Germany’s major cities have a lot to offer: universities and companies, theatres, museums and leisure activities make them attractive for living and working. That is why apartments in the larger cities are in short supply: according to a recent survey by the Prognos research institute, this already applies to every third municipality. The strong demand is pushing up rents. In metropolitan areas a family has to spend up to 35 per cent of its monthly income to cover rent and heating costs.
These are Germany’s most expensive cities
The most expensive cities – Munich, Frankfurt am Main and Stuttgart – are located in the west of Germany. In the east, Leipzig and Dresden are attracting a lot of people. At the same time a large proportion of housing is standing empty in smaller towns, such as Görlitz, and in rural areas.
How is Germany promoting housing construction?
In order to meet demand, the CDU/CSU and SPD have agreed in their coalition pact to create more affordable housing: 1.5 million new apartments and houses are envisaged. Two billion euros have been earmarked for social housing.
Families that build or buy their own home can apply for a state subsidy known as Baukindergeld. People who invest in the construction of rented apartments pay less tax. The so-called Mietpreisbremse is a type of rent control devised to protect tenants from disproportionately high housing costs. A spectrum of typical local rents is calculated as a basis to limit rent increases.
Why is the Mietpreisbremse being criticized?
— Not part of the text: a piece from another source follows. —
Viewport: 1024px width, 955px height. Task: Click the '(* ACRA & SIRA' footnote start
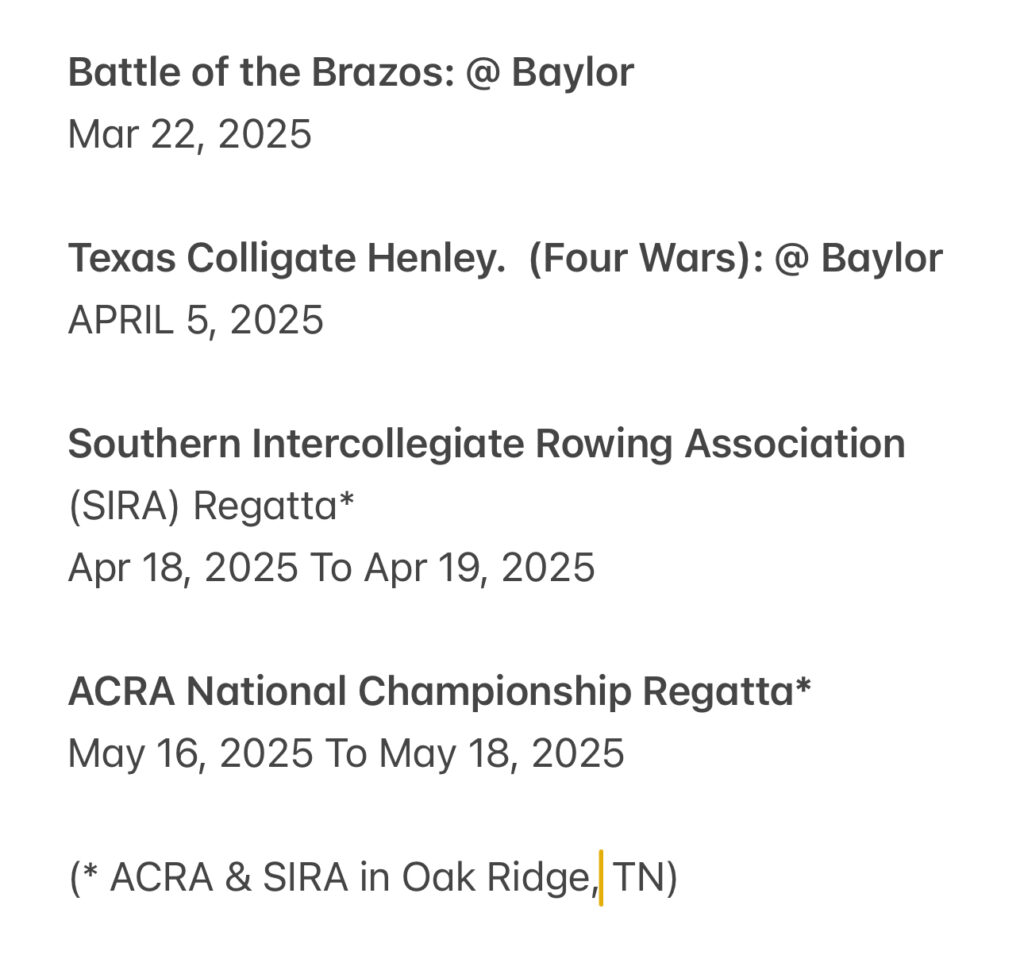208,877

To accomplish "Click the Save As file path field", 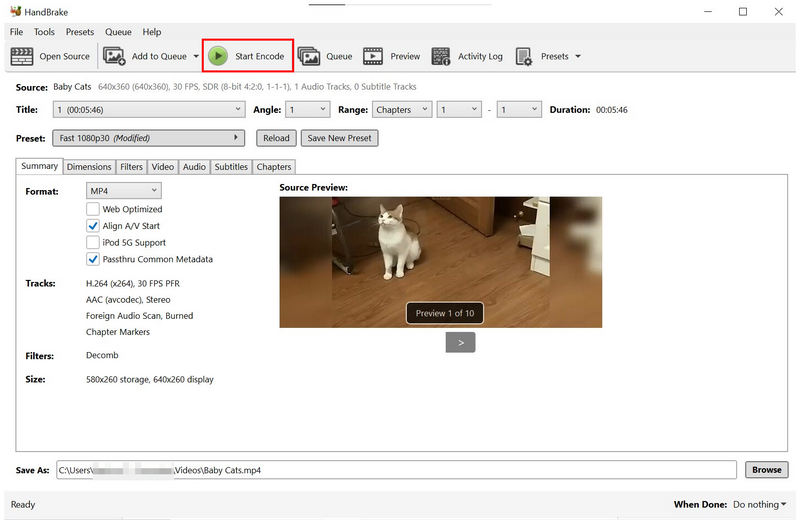I will coord(396,470).
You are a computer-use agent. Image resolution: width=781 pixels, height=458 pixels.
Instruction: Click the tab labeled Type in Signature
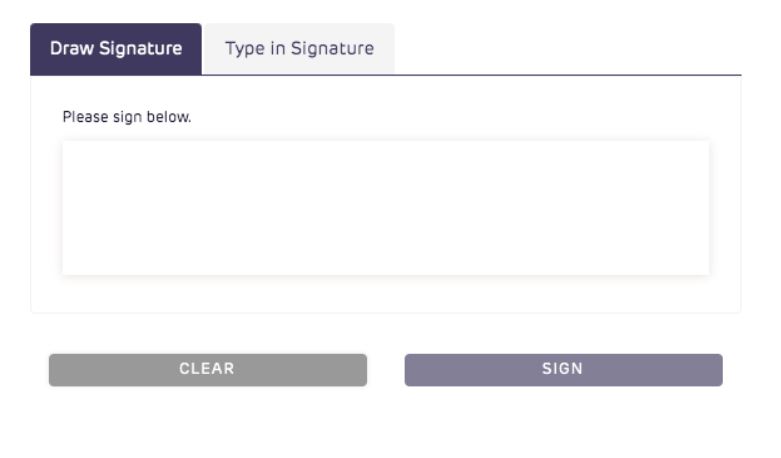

The Mietpreisbremse is being heavily criticized. It is seen as bureaucratic and ineffective, because cities themselves decide whether or not they want to apply the instrument. This is why the tenants’ protection associations are demanding a reform of the German tenancy law.
How will new housing be created in cities?
There is little space for new housing in cities. One solution is densification. In this case areas such as rear courtyards, parks and disused industrial sites are converted into development land, storeys are added to residential blocks and attics are extended to create living space. Some cities, such as Berlin and Hamburg, have environmental protection controls on such procedures. These regulations are designed to preserve neighbourhoods from massive changes and gentrification.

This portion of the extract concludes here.